▸ **Source document**:
Shipwright/StormLib/doc/The MoPaQ File Format 0.9.txt

THE MOPAQ ARCHIVE FORMAT
v0.9 (Thursday, June 30, 2005)
by Justin Olbrantz(Quantam)

Distribution and reproduction of this specification are allowed without limitation, as long as it is not altered. Quoting
in other works is freely allowed, as long as the source and author of the quote is stated.

TABLE OF CONTENTS
1. Introduction to the MoPaQ Format
2. The MoPaQ Format
	2.1 General Archive Layout
	2.2 Archive Header
	2.3 Block Table
	2.4 Hash Table
	2.5 File Data
	2.6 Listfile
	2.7 Extended Attributes
	2.8 Weak (Old) Digital Signature
	2.9 Strong (New) Digital Signature
3. Algorithm Source Code
	3.1 Encryption/Decryption
	3.2 Hashing
	3.3 Conversion of FILETIME and time_t

1. INTRODUCTION TO THE MOPAQ FORMAT
The MoPaQ (or MPQ) format is an archive file format designed by Mike O'Brien (hence the name Mike O'brien PaCK) at Blizzard
Entertainment. The format has been used in all Blizzard games since (and including) Diablo. It is heavily optimized to be
a read-only game archive format, and excels at this role.

The Blizzard MoPaQ-reading functions are contained in the Storm module, which my be either statically or dynamically linked.
The Blizzard MoPaQ-writing functions are contained in the MPQAPI module, which is always statically linked.

2. THE MOPAQ FORMAT
All numbers in the MoPaQ format are in little endian. Data types are listed either as int (integer, the number of bits specified),
byte (8 bits), and char (bytes which contain ASCII characters). All sizes and offsets are in bytes, unless specified otherwise.
Structure members are listed in the following general form:
offset from the beginning of the structure: data type(array size) member name : member description

2.1 GENERAL ARCHIVE LAYOUT
- Archive Header
- File Data
- File Data - Special Files
- Hash Table
- Block Table
- Strong Digital signature

This is the usual archive format, and is not absolutely essential. Some archives have been observed placing the hash table
and file table after the archive header, and before the file data.

2.2 ARCHIVE HEADER
00h: char(4) Magic : Indicates that the file is a MoPaQ archive. Must be ASCII "MPQ" 1Ah.
04h: int32 HeaderSize : Size of the archive header. Should be 32.
08h: int32 ArchiveSize : Size of the whole archive, including the header. Does not include the strong digital signature, if present.
This size is used, among other things, for determining the region to hash in computing the digital signature.

▸ **Source data**:

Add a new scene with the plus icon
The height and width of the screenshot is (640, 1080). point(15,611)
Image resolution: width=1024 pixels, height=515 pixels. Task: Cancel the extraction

▸ **Challenges**:
**1.** Translate this sentence from the MoPaQ format specification into Spanish: "All numbers in the MoPaQ format are in little endian."
**2.** Extend the MoPaQ format specification, picking up right after its last line.

▸ **Answer list**:
**1.** Todos los números del formato MoPaQ están en little endian.

**2.**
0Ch: int16 Unknown : Unknown
0Eh: int8 SectorSizeShift : Power of two exponent specifying the number of 512-byte disk sectors in each logical sector
in the archive. The size of each logical sector the archive is 512 * 2^SectorSizeShift. Bugs in the Storm library dictate
that this should always be 3 (4096 byte sectors).
10h: int32 HashTableOffset : Offset to the beginning of the hash table, relative to the beginning of the archive.
14h: int32 BlockTableOffset : Offset to the beginning of the block table, relative to the beginning of the archive.
18h: int32 HashTableEntries : Number of entries in the hash table. Must be a power of two, and must be less than 2^16.
1Ch: int32 BlockTableEntries : Number of entries in the block table.

The archive header is the first structure in the archive, at archive offset 0, but the archive does not need to be at offset
0 of the containing file. The offset of the archive in the file is referred to here as ArchiveOffset. If the archive is not
at the beginning of the file, it must begin at a disk sector boundary (512 bytes). Early versions of Storm require that the
archive be at the end of the containing file (ArchiveOffset + ArchiveSize = file size), but this is not required in newer
versions (due to the strong digital signature not being considered a part of the archive).

2.3 BLOCK TABLE
The block table contains entries for each region in the archive. Regions may be either files or empty space, which may be
overwritten by new files (typically this space is from deleted file data). The block table is encrypted, using the hash
of "(block table)" as the key. Each entry is structured as follows:

00h: int32 BlockOffset : Offset of the beginning of the block, relative to the beginning of the archive. Meaningless if the block size is 0.
04h: int32 BlockSize : Size of the block in the archive.
08h: int32 FileSize : Size of the file data stored in the block. Only valid if the block is a file, otherwise meaningless, and should be 0. If the file is compressed, this is the size of the uncompressed file data.
0Ch: int32 Flags : Bit mask of the flags for the block. The following values are conclusively identified:
	80000000h: Block is a file, and follows the file data format; otherwise, block is free space, and may be overwritten. If the block is not a file, all other flags should be cleared.
	01000000h: File is stored as a single unit, rather than split into sectors.
	00020000h: The file's encryption key is adjusted by the block offset and file size (explained in detail in the File Data section). File must be encrypted.
	00010000h: File is encrypted.
	00000200h: File is compressed. Mutually exclusive to file imploded.
	00000100h: File is imploded. Mutually exclusive to file compressed.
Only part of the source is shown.